Welcome to BitClust’s documentation¶
Description¶
BitClust is a Python command-line interface (CLI) conceived for fast clustering of relatively long Molecular Dynamics trajectories following the Daura’s algorithm [1]. Retrieved clusters are roughly equivalent to those reported by VMD’s internal command measure cluster but they are computed in a much faster way (see benchmark section for more details).
What BitClust offers is a classical tradeoff; RAM for speed. It can calculate all pairwise distances between frames to run a clustering job and then store them in memory instead of recalculating them whenever a cluster is found.

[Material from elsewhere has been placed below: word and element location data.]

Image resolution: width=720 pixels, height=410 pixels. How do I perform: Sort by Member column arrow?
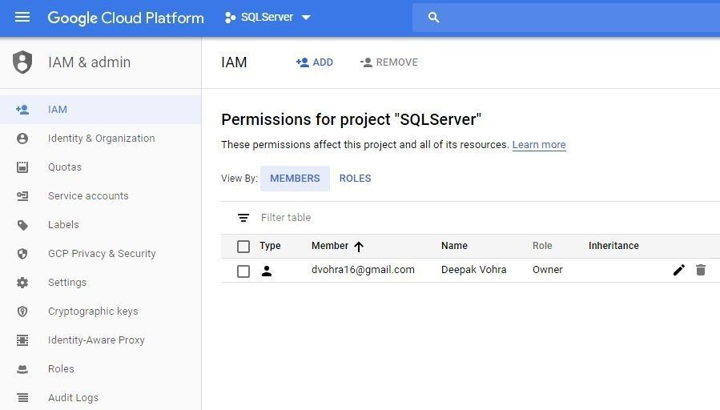point(359,247)
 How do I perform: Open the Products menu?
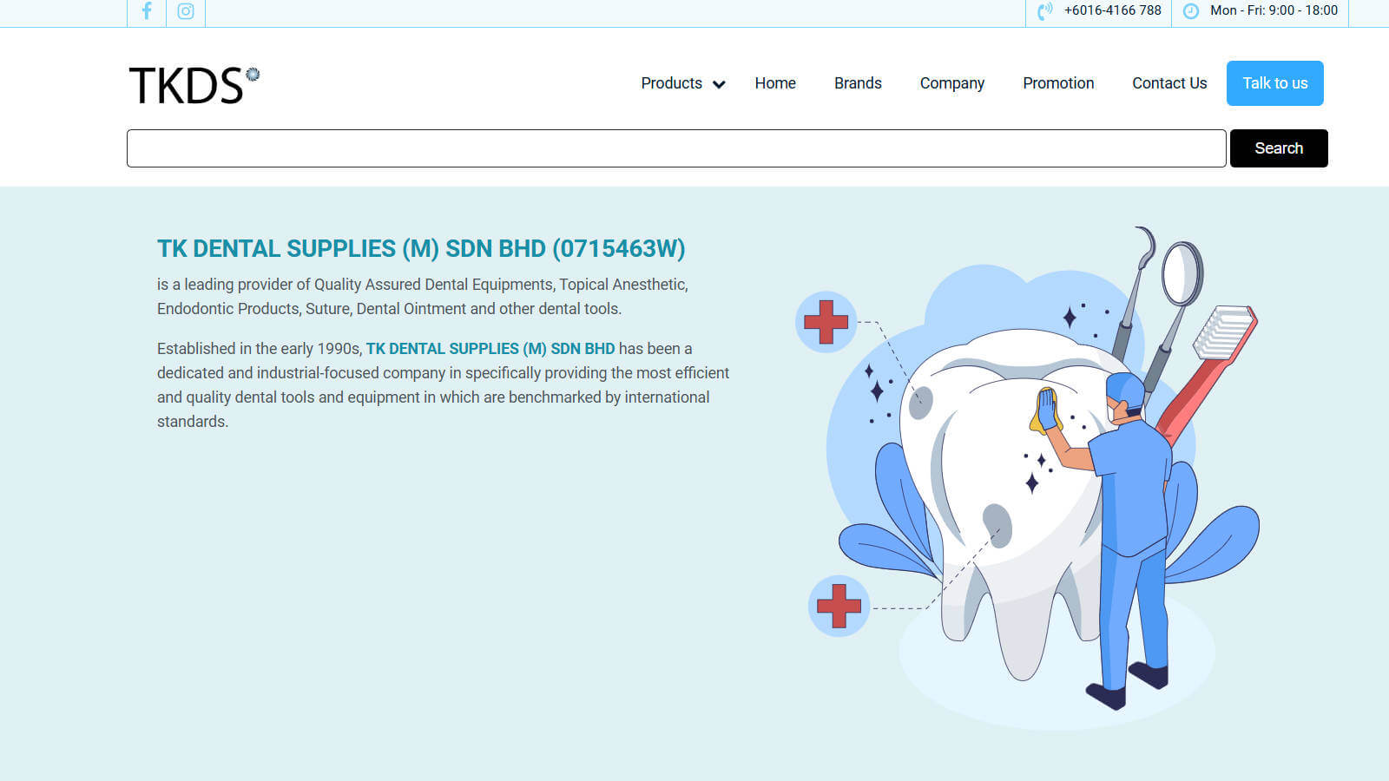(x=671, y=83)
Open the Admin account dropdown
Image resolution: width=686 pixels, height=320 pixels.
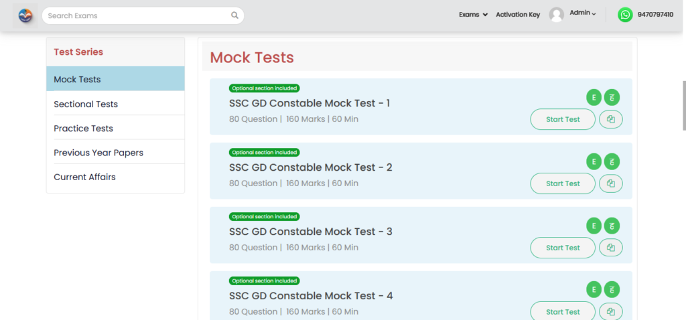(582, 13)
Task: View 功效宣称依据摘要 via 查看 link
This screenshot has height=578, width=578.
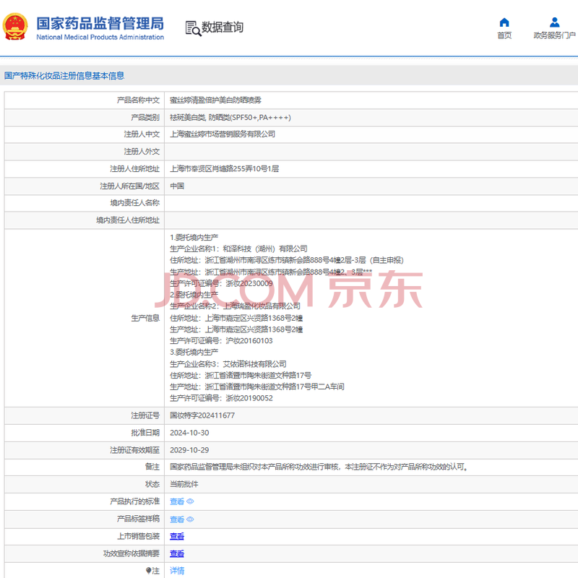Action: point(177,553)
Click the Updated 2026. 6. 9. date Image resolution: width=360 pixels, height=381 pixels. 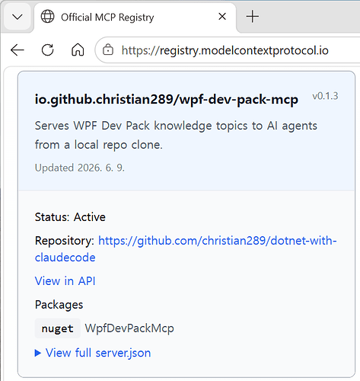[80, 168]
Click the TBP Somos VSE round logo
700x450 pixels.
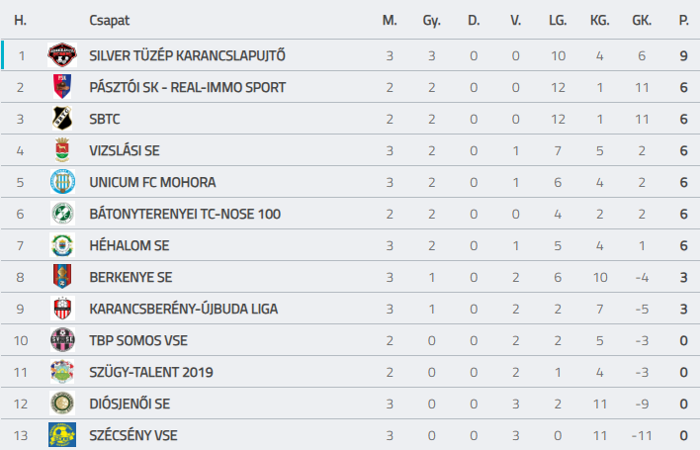[62, 340]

It is worth noting that memory resources have been deeply optimized by encoding similarity distances as bits (0 if the distance is less equal than a specified threshold, 1 otherwise). This encoding result in a storage reduction of at least 32X/64X when compared to similar algorithms that save the same information as single/double-precision float values.
Main Dependencies¶
BitClust is built on the shoulders of two giants:
- MDTraj software that allows a very fast calculation of RMSD pairwise distances between all frames of trajectories in a parallelized fashion and
- bitarray third-party python library which offers a memory-efficient data structure of bit-vectors (bit arrays) and a set of bitwise operations that are the very heart of our clustering implementation.
Citation¶
If you make use of BitClust in your scientific work, BitCool and cite it ;)
Licence¶
BitClust is licensed under GNU General Public License v3.0.
Installation¶
MDTraj¶
Before installing BitClust, please be sure that mdtraj
is available
in your system. It is recommended that you install mdtraj
using conda.
$ conda install -c conda-forge mdtraj
conda
is an open source package management system and environment management
system that runs on Windows, macOS and Linux. Conda quickly installs, runs and updates
packages and their dependencies.
You can install mdtraj
with pip
, if you prefer.
$ pip install mdtraj
pip
is the package installer for Python. You can use pip to install packages
from the Python Package Index and other indexes.
Any of them will install mdtraj
along with all dependencies from a
pre-compiled binary. If you don’t have Python or the conda
package
manager, you can start with the Anaconda Scientific Python
distribution. pip
homepage
is available here
BitClust¶
Via pip:
After succesful installation of mdtraj
you can easily proceed to
install BitClust and the rest of its dependencies using pip.
$ pip install bitclust
Then, you should be able to see BitClust help by typing in a console:
$ bitclust -h
Via GitHub:
After succesful installation of mdtraj
you can easily proceed to
install BitClust and the rest of its dependencies from GitHub.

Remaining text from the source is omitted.